**Task material**
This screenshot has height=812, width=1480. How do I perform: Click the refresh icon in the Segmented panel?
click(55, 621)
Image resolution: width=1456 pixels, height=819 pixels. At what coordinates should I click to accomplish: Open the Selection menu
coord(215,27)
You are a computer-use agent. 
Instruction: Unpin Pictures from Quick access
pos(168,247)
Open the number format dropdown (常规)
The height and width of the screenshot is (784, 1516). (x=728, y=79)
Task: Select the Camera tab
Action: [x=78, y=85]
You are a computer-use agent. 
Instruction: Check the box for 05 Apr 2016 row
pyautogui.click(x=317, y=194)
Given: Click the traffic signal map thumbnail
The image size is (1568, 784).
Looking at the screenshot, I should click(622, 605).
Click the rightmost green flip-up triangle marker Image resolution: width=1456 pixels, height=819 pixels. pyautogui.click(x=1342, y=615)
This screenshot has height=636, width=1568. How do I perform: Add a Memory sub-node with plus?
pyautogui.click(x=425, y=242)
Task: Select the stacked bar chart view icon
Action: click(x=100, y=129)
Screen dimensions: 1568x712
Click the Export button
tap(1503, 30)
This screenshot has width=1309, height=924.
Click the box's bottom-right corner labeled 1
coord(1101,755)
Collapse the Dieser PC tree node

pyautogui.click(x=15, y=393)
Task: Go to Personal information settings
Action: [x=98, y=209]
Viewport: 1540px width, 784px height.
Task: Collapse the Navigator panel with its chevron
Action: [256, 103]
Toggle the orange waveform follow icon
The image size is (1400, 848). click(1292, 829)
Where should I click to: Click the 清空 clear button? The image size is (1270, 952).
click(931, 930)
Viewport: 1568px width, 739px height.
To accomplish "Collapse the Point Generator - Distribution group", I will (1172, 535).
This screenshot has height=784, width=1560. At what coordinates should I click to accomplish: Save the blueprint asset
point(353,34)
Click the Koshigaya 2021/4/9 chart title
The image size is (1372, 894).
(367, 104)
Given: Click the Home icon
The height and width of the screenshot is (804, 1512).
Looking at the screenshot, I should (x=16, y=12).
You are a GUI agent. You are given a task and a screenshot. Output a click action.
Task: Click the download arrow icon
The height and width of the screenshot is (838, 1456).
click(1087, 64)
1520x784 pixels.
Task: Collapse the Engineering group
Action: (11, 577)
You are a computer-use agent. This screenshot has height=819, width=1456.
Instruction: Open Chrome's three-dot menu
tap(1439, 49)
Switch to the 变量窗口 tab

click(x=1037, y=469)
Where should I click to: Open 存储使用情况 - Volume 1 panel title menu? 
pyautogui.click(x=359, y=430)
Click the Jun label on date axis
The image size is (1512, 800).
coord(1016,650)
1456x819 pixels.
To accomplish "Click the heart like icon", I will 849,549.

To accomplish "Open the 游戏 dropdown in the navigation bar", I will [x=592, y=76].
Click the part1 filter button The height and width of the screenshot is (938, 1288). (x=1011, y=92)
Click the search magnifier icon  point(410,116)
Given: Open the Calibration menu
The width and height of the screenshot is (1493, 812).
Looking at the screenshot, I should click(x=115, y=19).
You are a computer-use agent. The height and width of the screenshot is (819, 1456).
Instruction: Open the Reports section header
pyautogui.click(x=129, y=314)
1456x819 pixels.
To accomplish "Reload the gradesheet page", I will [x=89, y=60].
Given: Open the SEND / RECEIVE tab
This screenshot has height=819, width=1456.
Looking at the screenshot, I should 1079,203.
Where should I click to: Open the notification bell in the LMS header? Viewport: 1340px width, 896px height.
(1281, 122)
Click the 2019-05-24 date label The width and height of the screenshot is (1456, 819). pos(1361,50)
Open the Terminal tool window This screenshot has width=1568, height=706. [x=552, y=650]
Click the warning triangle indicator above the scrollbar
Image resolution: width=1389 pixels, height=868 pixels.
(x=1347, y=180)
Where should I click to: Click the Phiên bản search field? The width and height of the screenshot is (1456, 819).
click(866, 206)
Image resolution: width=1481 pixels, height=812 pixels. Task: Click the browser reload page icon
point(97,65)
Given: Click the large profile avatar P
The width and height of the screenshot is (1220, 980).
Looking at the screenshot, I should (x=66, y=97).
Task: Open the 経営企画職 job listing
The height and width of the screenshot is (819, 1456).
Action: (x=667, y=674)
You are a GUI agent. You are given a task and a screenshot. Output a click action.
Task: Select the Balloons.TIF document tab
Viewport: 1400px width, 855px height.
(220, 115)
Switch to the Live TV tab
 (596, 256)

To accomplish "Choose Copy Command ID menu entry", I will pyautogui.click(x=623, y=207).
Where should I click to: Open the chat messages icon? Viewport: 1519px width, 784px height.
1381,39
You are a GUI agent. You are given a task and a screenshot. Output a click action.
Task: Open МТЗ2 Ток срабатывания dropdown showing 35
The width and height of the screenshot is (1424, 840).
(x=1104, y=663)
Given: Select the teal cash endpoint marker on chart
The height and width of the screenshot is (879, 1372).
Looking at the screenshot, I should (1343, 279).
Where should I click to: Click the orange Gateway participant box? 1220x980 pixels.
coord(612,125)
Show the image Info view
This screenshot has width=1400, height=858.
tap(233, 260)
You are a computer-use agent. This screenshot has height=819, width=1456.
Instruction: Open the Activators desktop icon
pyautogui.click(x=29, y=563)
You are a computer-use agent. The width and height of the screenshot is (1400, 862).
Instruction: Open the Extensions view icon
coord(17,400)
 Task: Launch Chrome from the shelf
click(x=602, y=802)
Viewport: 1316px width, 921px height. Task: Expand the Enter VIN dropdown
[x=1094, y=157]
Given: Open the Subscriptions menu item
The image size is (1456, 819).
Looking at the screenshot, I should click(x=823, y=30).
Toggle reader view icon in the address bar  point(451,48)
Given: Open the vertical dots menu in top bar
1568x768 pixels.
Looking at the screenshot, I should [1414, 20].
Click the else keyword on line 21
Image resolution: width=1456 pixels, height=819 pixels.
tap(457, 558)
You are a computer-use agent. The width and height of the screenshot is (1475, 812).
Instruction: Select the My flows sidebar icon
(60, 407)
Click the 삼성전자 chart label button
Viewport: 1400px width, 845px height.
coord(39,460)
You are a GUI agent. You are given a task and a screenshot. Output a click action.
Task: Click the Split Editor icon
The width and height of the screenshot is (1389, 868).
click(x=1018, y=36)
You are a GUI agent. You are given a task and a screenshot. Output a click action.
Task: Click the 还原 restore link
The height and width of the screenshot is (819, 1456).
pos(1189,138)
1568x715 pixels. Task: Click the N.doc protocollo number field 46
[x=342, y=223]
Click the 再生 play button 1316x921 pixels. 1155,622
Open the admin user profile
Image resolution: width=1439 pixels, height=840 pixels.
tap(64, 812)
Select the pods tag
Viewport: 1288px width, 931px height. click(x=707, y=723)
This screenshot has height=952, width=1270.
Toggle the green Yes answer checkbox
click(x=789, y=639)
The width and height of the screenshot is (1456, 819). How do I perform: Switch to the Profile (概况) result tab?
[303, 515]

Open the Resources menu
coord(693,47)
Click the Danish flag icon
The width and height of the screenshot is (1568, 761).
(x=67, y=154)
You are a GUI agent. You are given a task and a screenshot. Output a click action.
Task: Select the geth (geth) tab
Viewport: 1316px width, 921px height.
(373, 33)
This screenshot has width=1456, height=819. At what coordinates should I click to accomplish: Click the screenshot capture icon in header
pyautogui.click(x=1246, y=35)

**What is being asked**
Each line of the material that has the word "will" belongs in the answer.

**Completed task**
To accomplish "Collapse the Point Generator - Distribution group", I will (1172, 535).
To accomplish "Click the heart like icon", I will 849,549.
To accomplish "Open the 游戏 dropdown in the navigation bar", I will [x=592, y=76].
To accomplish "Reload the gradesheet page", I will [x=89, y=60].
To accomplish "Choose Copy Command ID menu entry", I will pyautogui.click(x=623, y=207).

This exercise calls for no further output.